■ ЗАДАНИЯ ДЛЯ ВЫПОЛНЕНИЯ ■
**A)** Перечислите всех людей, которых отрывок о восприятии «Крейцеровой сонаты» называет по фамилии.
**B)** Напишите продолжение отрывка о восприятии «Крейцеровой сонаты», начав сразу после его последней фразы.

■ ПРЕДОСТАВЛЕННЫЙ ОТРЫВОК ■
=-=-=-=-=
Каких-нибудь три-четыре года назад мы слышали от него прямо противоположное всему этому… вся его новая философия с ног до головы проникнута самым страшным аскетизмом: учением о самоубийстве всего человечества. Желание это естественно и понятно. Слишком уж сильно поражает гр. Толстого зло, которое он замечает в нашей жизни, в наших действиях, поступках, нравах, отношениях, слишком уж чувствительны его нервы к безобразию нашей жизни, к бесцельности нашего существования…»
Здесь уместно упомянуть и другого критика Толстого — М. Прозора. Спустя два года в статье, опубликованной на страницах «Северного вестника», «Характер ибсеновских драм» Прозор писал: «По очевидному мнению Ибсена, на которого, как он сам мне сказал, „Крейцерова соната“ произвела чрезвычайно сильное впечатление, Толстой упустил из виду внутреннюю связь, существующую между всеми формами любви… В самых низших ее проявлениях есть что-то священное. Моралист должен обращаться с ними осторожно, ибо, отрывая наше сердце от земли, которой оно принадлежит, мы его не возвысим, а только иссушим».
Крайняя парадоксальность утверждений Толстого заслонила тогда от критики и от читателей всю глубину и остроту постановки этических вопросов в его повести. Надо сказать, Врубель не превосходил серьезностью в своих суждениях о Толстом и его «Крейцеровой сонате» общераспространенных взглядов. Воспринимая идеи Толстого «в свете» своих языческих настроений, он не увидел главного, что составляло смысл проповедей писателя (что, кстати, сближало Толстого с Ибсеном), — героическую мощь его протеста против устоев современного общества — церкви, права, семьи. «Язычество» Врубеля и предопределило предпочтение, которое он оказывал Ибсену перед Толстым.
=-=-=-=-=
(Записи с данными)
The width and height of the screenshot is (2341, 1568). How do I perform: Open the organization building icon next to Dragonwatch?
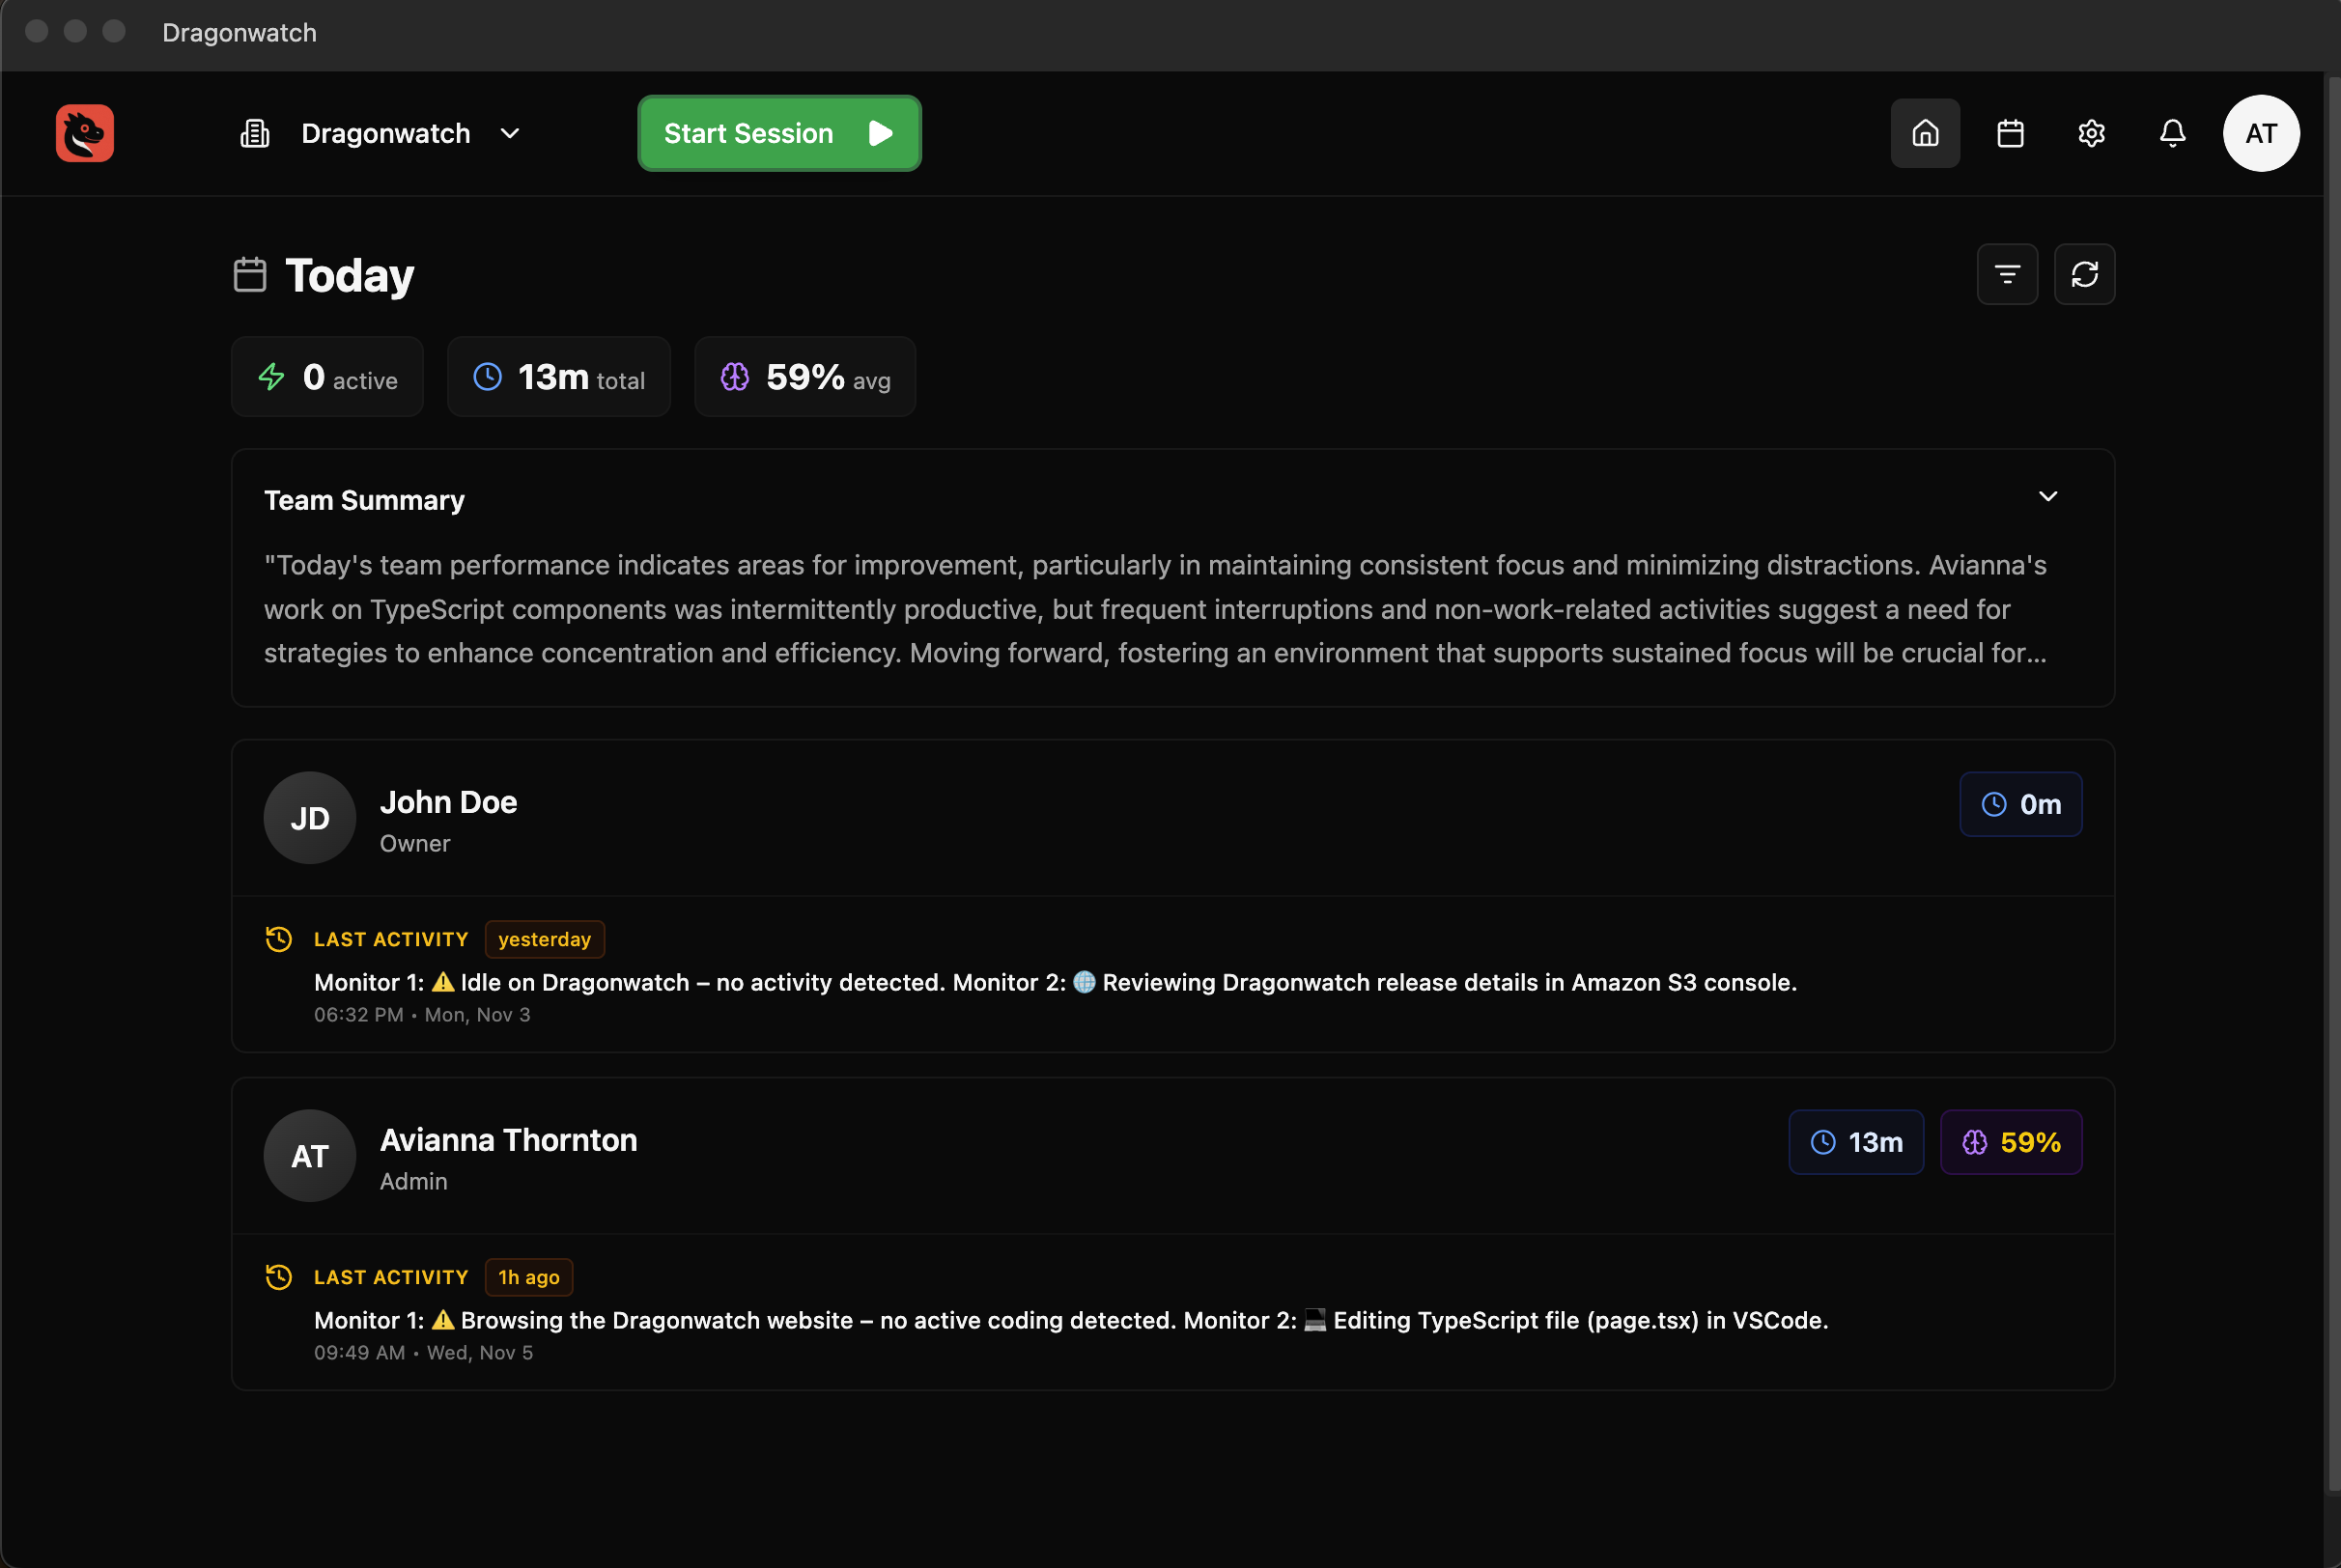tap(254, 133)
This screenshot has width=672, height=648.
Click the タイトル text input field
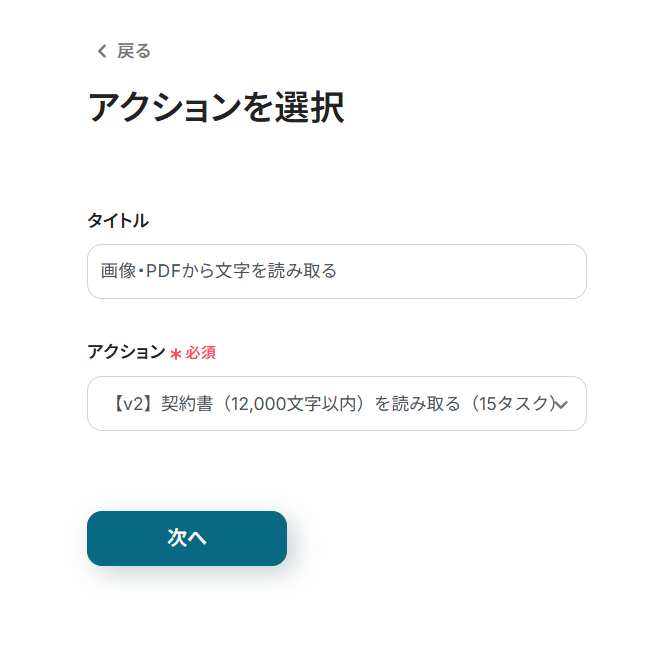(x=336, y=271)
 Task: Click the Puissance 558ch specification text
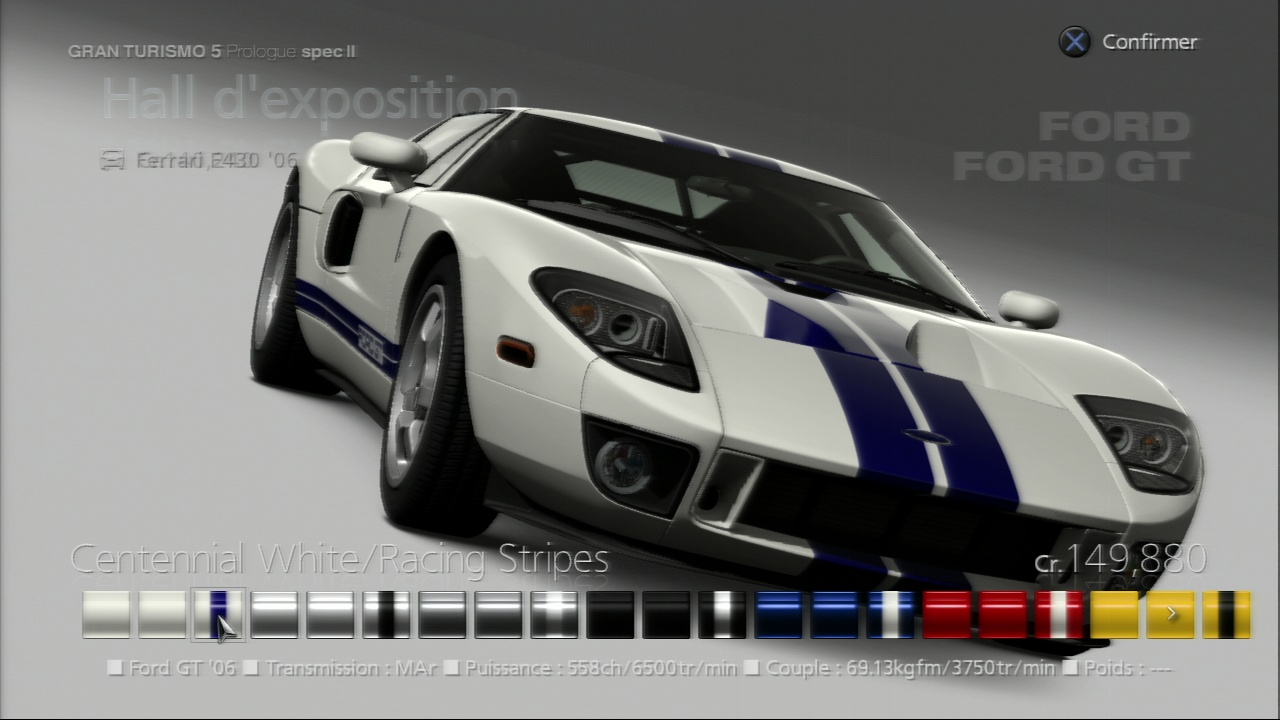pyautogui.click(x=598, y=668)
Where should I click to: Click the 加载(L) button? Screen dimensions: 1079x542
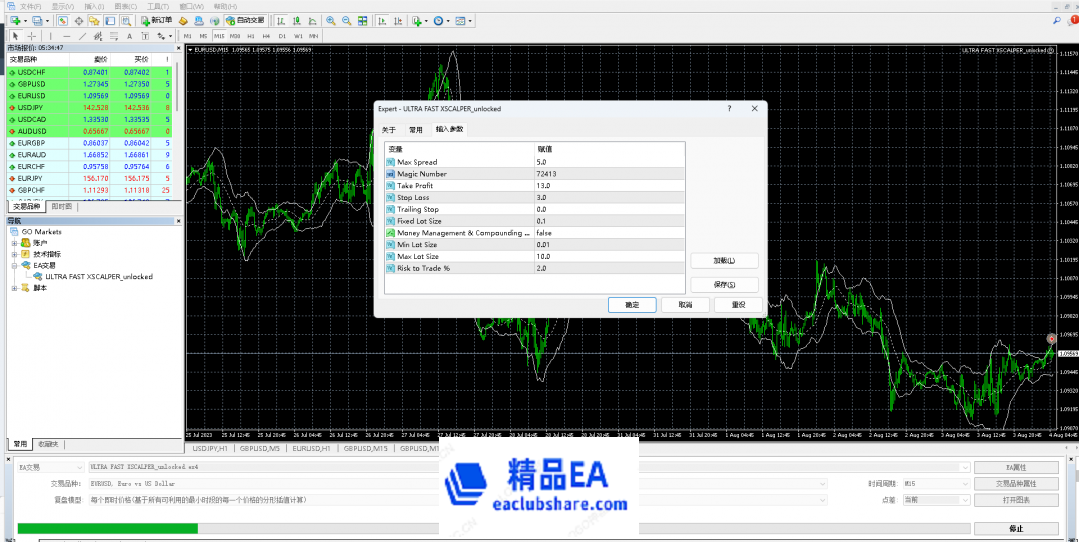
=-=-=-=-=
■ ОТВЕТЫ К ЗАДАНИЯМ ■
**A)** Толстой, М. Прозор, Ибсен, Врубель.

**B)**
Как и Толстой, Ибсен раскрывая в своем творчестве конкретные-противоречия современного буржуазного общества, представлял их как силу, уродовавшую человеческие отношения, превращавшую их в «фикцию», разрушавшую вечные ценности. Его драмы были пронизаны мечтой о восстановлении этих ценностей. Но, в отличие от Толстого, Ибсен не был связан христианством, религией, и выдвигал в качестве идеала сильные характеры, не чуждые ничему «земному». В России 1890-х годов, когда менялся общественный климат, — когда воочию стали сказываться идеи и настроения, зревшие на протяжении 1880-х годов, связанные с поисками новых путей выхода из тупика, в который вошла жизнь, творчество Ибсена оказывалось не менее актуальным, чем идеи Толстого. При этом позиция Ибсена как более «языческая» и терпимая к человеческим «слабостям» имела больше поборников, чем аскетическая и требовательная позиция Толстого. Особенно же актуальным был диалог «Толстой-Ибсен», воплощавший мучительные раздумья интеллигенции, ищущей выхода из противоречия на иллюзорных путях морального совершенствования вне социально-политической борьбы. Вслушивался в этот диалог и принимал в нем участие и Врубель. Кажется, в какой-то мере откликом художника на этот спор была его картина «Демон сидящий».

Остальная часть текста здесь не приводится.